Den Menschen als Überlebenskünstler stellt eine neue Ausstellung im LWL-Naturkundemuseum in Münster in den Mittelpunkt. Wie der Landschaftsverband Westfalen-Lippe am Dienstag mitteilte, spanne die Schau einen großen Bogen von den Anfängen des Homo sapiens als Jäger und Sammler bis hin zur möglichen Besiedelung des Mars durch den Menschen. Mit über 1000 Exponaten gehen die Ausstellungsmacher wichtigen Fragen des Menschseins auf den Grund, etwa was den Menschen ausmacht oder wie er sich auf der Erde ausgebreitet hat.

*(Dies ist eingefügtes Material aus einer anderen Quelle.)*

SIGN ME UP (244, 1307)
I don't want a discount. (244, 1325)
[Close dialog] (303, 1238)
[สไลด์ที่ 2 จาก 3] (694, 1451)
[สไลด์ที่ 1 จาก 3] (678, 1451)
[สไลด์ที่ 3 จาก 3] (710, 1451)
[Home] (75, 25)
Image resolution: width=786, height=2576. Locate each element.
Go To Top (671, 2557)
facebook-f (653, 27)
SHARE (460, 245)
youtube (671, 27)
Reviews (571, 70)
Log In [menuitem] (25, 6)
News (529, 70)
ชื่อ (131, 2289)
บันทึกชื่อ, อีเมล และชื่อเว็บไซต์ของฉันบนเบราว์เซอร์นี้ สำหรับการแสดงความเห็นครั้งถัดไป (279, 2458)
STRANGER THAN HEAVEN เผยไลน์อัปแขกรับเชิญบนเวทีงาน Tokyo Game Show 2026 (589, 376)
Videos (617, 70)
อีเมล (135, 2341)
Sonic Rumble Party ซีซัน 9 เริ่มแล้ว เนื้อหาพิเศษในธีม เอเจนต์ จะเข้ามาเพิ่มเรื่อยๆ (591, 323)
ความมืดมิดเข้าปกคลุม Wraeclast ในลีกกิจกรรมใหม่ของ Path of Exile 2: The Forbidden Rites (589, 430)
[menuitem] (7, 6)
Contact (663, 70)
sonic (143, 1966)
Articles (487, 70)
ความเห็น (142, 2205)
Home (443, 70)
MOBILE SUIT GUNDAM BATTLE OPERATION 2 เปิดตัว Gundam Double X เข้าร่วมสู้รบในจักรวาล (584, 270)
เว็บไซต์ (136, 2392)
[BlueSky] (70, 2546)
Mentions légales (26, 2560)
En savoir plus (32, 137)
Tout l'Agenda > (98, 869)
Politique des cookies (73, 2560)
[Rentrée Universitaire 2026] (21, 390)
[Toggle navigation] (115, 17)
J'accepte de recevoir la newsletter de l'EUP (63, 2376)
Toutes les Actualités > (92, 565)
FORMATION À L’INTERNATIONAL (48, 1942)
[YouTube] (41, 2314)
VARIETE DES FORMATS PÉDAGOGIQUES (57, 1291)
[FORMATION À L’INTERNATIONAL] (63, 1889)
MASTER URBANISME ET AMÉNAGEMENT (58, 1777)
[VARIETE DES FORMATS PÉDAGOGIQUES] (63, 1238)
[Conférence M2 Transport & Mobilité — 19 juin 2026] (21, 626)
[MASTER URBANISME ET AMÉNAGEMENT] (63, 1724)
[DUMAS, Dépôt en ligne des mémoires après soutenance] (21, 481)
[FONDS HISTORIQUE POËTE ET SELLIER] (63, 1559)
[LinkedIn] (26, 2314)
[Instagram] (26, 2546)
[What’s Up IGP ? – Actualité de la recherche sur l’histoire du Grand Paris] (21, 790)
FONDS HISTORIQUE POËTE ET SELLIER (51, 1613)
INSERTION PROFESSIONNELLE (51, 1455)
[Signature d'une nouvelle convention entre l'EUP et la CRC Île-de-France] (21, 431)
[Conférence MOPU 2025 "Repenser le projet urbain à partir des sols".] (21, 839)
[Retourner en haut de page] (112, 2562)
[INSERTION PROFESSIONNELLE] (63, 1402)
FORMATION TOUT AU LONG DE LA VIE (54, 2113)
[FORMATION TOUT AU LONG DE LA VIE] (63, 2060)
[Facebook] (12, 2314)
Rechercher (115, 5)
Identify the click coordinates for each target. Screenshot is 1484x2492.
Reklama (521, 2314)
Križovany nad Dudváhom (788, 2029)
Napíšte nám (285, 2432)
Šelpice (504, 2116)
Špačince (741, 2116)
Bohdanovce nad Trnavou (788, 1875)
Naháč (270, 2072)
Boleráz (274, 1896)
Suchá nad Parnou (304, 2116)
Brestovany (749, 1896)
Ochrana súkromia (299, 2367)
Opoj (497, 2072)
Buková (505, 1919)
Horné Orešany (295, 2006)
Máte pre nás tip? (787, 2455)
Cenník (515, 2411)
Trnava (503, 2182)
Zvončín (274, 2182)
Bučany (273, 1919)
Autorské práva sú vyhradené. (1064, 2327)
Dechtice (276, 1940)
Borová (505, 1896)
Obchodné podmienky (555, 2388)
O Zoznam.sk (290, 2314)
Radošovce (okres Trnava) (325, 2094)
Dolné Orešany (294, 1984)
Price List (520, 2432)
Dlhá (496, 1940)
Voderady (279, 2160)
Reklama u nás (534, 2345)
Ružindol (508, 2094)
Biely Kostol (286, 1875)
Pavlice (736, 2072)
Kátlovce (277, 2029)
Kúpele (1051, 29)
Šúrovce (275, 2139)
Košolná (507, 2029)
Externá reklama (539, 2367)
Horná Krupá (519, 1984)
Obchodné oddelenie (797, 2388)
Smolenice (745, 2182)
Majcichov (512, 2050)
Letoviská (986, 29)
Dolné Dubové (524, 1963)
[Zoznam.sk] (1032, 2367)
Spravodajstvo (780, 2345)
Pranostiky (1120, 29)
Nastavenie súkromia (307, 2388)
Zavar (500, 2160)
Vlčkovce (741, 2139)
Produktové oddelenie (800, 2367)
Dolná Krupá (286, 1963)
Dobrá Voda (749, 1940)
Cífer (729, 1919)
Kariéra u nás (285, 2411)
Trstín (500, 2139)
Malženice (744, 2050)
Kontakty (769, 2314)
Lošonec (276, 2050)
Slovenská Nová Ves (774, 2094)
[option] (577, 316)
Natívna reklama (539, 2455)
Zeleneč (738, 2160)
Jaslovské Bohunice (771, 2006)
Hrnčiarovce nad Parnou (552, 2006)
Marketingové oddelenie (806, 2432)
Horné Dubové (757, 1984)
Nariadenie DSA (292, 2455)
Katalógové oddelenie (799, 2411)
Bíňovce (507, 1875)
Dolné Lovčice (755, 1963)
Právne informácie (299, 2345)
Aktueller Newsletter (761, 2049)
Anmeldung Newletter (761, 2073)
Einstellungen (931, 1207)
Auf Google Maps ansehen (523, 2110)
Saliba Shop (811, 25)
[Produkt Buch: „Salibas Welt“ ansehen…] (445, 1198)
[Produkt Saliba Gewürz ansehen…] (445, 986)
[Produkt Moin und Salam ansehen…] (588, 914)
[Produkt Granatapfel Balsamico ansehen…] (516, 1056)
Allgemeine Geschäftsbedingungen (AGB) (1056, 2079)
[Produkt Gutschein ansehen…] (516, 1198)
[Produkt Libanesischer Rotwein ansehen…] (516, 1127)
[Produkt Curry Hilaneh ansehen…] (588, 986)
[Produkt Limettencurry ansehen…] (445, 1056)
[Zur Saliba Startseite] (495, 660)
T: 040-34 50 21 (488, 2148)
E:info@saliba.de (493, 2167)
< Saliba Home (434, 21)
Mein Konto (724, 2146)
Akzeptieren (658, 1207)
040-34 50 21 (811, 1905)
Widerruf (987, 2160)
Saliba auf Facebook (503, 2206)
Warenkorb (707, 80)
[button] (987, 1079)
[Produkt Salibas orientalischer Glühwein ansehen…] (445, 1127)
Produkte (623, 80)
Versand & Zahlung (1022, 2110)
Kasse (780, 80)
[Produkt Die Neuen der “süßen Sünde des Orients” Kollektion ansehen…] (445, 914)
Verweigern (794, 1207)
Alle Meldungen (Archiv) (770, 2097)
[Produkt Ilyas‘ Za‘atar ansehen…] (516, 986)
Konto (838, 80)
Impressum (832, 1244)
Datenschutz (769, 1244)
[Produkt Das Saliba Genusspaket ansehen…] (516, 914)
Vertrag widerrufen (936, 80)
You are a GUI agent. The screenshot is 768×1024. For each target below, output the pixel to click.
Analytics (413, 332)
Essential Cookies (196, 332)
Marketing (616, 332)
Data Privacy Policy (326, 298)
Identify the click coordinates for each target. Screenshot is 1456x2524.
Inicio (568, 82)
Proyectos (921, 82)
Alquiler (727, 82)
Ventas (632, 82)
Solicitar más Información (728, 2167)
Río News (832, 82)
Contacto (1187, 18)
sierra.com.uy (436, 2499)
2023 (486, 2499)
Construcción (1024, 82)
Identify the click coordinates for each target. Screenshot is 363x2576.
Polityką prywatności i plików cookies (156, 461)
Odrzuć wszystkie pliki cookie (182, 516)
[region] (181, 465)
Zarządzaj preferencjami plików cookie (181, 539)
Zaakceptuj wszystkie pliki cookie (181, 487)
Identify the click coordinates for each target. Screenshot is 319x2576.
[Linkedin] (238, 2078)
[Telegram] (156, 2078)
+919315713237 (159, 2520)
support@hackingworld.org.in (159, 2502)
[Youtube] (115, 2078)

18.08.2020, 17:12 Uhr / Lesedauer: 1 min

Vom Entdeckergeist des Menschen zeugen etwa eine geologische Probe, die der Forscher Alexander von Humboldt von seinen Entdeckungsreisen mitgebracht hat, oder der originale Kompass, den der berühmte Polarforscher Robert Falcon Scott auf seiner Antarktis-Expedition eingesetzt hat. In einem Ausstellungssaal werden die verschiedenen Lebensräume von der Wüste über die Tiefsee bis zum Weltraum in Szene gesetzt, die der Mensch erschlossen hat oder zu erschließen versucht.

Erstmals seien zudem Virtual-Reality-Brillen in eine Ausstellung des Hauses integriert, hieß es. Mit ihnen können Besucher Marslandschaften erkunden. Die Ausstellung ist vom 21. August 2020 bis zum 26. September 2021 zu sehen.